The Refsnes family are veterans of the Norwegian salmon industry, whose decision to set up Columbi Salmon was founded on a desire to innovate production to produce salmon with an improved environmental footprint, according to a company press release.
Columbi Salmon’s aim is to become the European Union’s leading sustainable onshore salmon farming company. The first part of its plan entails building and operating a land-based salmon farm in Ostende, Belgium, followed by the construction of further production facilities throughout Europe.
Columbi entered into an agreement with Billund Aquaculture in late 2020 for the development of its farming system. The Ostende RAS farm will produce between 12,000 and 15,000 metric tons of salmon each year, with vegetables and lettuce grown on the fish sludge and water used in the production process.
“Our experiments indicate that salmon production can become carbon-neutral, since the plants bind up carbon from fish production, through both water and air,” Hagen said.
Hagen said Ostende was chosen as the site of the Belgium facility in large part because 25 percent of global salmon consumption takes place within nine hours of driving time from the farm. That proximity is good for both delivering the freshest product possible, and for reducing environemtnal impact as it will result in minimized emissions from transportation and maximized fish shelf-life, Hagen said.
“The facility in Ostend will be the world’s most-advanced, safe, and sustainable RAS farm. Hence, our production will be both profitable, with low emissions and good animal welfare,” Hagen said.
A public listing for the company is upcoming, Hagen said.
“We’ve long communicated that we’ll go public sometime in the future. However, we’re not in a hurry, and with this capital raise, we’ll be on the right track towards realising the facility in Belgium. Quality is important in everything we do, and although we’re impatient, out thinking is very long-term,” he said.

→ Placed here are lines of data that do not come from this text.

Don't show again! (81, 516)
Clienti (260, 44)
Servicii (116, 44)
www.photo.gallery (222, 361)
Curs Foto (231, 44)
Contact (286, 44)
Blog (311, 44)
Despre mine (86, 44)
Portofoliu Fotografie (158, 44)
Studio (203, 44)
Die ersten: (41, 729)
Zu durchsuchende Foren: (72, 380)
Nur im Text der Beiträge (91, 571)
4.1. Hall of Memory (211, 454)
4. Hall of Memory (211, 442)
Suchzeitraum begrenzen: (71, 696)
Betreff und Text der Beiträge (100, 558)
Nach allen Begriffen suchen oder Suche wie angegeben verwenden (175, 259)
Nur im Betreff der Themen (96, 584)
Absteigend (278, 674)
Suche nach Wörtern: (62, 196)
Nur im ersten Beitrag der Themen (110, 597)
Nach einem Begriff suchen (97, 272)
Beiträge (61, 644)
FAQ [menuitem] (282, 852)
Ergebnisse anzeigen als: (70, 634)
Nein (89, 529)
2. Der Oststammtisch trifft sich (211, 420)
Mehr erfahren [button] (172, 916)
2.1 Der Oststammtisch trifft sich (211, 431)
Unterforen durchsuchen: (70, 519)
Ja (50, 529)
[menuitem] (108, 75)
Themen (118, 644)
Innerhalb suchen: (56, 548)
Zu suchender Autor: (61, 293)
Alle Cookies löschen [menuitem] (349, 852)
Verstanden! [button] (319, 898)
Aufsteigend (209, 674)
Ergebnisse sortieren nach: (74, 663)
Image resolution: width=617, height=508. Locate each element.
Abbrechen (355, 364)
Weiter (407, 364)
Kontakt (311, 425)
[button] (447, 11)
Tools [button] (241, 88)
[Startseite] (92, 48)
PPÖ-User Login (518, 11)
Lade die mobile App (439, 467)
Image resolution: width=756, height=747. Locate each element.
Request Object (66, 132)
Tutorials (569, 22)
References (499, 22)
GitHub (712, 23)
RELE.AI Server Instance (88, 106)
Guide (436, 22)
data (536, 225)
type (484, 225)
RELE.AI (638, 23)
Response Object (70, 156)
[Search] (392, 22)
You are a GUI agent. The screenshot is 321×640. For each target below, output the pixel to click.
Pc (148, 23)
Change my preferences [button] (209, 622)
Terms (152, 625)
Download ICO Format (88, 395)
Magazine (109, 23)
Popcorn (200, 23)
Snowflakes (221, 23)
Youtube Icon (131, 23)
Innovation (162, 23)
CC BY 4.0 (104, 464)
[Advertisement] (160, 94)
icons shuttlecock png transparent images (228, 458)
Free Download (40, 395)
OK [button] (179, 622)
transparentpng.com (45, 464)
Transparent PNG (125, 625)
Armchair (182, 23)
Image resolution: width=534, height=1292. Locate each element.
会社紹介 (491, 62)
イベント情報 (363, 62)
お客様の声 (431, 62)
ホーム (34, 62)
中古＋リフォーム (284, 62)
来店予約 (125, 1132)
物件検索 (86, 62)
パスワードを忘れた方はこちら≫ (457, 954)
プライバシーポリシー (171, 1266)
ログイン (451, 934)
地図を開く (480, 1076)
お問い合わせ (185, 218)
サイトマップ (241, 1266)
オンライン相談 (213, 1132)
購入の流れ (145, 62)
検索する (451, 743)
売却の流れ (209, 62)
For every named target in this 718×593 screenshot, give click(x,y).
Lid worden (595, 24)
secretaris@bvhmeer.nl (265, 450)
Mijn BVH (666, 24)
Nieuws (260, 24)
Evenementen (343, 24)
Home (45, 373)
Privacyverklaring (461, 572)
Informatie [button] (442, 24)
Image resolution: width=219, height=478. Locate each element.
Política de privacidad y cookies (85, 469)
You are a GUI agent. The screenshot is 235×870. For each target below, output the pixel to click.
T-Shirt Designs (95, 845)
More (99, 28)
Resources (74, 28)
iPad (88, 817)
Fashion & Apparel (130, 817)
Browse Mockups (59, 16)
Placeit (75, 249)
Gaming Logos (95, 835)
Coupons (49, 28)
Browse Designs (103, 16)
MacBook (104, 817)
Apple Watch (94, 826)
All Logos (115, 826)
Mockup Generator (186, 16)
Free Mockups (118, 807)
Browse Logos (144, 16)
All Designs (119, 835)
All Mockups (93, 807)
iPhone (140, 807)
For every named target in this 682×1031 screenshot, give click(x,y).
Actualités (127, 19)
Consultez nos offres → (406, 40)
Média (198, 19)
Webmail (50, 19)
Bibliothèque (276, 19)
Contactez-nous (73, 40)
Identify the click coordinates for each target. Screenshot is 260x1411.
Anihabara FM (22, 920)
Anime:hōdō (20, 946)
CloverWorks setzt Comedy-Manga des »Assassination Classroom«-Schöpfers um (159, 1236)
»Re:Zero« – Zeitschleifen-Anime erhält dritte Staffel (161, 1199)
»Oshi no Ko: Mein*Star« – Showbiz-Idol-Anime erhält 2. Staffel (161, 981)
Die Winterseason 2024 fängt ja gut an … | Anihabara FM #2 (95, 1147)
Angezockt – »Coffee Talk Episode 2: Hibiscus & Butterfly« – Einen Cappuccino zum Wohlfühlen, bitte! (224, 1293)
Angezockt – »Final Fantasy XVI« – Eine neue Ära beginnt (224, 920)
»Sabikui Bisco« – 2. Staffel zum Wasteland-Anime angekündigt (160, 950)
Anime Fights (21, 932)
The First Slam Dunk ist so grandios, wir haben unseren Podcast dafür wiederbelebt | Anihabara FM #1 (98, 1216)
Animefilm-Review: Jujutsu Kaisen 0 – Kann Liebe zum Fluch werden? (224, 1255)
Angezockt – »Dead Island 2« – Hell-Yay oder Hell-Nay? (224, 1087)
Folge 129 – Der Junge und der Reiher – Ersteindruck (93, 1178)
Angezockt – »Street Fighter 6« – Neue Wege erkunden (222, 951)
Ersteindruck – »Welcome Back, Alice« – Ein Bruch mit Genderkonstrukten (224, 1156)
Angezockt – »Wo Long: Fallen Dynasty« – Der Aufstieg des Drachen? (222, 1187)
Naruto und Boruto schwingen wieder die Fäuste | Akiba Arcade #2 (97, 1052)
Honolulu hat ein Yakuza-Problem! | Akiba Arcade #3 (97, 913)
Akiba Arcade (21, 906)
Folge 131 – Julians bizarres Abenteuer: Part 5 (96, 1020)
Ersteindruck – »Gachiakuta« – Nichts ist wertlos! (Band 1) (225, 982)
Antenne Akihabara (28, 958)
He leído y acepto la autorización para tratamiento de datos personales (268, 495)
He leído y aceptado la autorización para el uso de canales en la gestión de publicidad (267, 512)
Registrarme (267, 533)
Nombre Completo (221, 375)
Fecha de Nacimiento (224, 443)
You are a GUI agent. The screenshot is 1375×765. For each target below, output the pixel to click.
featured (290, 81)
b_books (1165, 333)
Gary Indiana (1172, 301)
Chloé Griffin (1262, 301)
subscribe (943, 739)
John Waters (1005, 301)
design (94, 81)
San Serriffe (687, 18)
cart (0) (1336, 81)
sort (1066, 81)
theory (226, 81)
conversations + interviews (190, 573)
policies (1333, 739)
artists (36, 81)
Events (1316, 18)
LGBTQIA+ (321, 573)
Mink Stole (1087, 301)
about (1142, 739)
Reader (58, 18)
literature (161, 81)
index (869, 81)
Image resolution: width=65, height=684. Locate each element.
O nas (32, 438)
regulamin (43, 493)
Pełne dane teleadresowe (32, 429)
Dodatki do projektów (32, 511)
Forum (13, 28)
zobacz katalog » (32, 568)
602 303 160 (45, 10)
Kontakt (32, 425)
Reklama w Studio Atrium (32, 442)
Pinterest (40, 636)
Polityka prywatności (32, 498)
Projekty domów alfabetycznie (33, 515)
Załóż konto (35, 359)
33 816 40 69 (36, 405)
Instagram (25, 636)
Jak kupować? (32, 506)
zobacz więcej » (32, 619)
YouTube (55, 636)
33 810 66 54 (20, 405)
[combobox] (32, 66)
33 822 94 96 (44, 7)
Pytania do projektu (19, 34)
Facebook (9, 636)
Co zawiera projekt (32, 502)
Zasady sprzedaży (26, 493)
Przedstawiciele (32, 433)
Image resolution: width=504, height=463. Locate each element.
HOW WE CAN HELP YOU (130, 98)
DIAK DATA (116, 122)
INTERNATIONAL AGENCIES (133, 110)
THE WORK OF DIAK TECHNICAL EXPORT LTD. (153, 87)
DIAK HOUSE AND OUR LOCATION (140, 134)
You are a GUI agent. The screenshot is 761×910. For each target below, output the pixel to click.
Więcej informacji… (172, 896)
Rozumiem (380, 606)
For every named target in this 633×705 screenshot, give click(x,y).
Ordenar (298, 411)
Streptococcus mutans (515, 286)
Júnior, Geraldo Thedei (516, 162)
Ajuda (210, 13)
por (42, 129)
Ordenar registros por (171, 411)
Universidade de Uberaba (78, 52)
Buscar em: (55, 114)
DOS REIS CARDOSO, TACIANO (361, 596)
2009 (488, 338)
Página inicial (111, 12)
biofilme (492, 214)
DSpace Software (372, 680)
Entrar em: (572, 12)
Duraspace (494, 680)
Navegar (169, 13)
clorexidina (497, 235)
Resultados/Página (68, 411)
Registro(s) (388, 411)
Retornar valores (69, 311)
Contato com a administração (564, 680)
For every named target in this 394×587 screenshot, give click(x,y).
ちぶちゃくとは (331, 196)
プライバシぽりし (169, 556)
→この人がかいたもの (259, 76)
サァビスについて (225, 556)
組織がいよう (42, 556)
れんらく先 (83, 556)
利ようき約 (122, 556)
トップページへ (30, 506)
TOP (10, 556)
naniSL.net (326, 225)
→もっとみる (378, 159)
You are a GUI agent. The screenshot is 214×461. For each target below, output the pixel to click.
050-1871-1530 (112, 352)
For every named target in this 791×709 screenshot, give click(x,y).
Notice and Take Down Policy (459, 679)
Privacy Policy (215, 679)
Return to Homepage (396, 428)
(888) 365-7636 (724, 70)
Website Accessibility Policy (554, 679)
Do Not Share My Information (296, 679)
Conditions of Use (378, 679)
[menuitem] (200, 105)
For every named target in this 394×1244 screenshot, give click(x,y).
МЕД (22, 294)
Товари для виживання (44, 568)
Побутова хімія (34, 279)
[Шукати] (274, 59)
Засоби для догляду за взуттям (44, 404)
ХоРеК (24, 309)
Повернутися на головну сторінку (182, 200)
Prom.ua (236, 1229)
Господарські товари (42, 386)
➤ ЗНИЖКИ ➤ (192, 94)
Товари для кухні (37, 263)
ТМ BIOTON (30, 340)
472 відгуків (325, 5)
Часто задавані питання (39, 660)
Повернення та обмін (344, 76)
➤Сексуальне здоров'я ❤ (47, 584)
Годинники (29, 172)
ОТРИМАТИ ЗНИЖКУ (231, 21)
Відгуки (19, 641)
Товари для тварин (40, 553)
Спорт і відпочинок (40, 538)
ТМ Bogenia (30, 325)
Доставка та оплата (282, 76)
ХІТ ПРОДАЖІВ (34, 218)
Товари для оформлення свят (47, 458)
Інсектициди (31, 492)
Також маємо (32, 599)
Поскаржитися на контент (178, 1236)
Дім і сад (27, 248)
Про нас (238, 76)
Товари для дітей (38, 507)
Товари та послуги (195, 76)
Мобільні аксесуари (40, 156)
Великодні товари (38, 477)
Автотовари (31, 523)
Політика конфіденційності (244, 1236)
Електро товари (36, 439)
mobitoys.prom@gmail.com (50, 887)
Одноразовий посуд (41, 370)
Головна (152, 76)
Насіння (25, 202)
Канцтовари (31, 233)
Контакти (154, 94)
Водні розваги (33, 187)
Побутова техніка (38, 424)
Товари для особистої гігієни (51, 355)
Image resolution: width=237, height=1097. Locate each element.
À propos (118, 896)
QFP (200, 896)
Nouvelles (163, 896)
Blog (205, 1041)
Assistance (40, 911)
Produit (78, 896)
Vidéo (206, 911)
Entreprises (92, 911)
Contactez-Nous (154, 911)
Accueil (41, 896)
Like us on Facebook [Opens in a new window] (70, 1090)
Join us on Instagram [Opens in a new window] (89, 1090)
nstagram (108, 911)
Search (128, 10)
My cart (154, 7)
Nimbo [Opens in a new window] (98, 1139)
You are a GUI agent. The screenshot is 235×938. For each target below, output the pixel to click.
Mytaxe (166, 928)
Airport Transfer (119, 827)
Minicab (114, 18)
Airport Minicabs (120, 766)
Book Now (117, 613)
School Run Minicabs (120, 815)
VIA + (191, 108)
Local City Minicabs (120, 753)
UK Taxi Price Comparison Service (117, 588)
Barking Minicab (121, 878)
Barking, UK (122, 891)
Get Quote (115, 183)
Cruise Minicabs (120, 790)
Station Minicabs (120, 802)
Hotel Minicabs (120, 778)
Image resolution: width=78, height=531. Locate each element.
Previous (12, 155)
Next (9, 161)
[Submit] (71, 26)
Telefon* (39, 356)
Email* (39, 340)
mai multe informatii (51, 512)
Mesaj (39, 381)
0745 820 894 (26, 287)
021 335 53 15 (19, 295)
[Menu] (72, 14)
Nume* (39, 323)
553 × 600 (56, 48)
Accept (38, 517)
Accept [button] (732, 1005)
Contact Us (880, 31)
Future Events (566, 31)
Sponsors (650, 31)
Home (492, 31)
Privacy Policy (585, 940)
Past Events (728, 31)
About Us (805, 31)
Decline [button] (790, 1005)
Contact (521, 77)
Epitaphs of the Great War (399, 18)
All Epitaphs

News of the investment came as the wider industry questioned whether RAS developments for growing harvest-sized salmon are moving too fast, in the wake of a scourge of issues that have recently affected RAS farmer Atlantic Sapphire. This company logged net losses of USD 51.5 million (EUR 44 million) for the second quarter of 2021, resulting in a wipe-out of all its gains made on the Oslo Stock Exchange in the past three years. A major fire at its facility in Denmark this month has added to the company’s woes.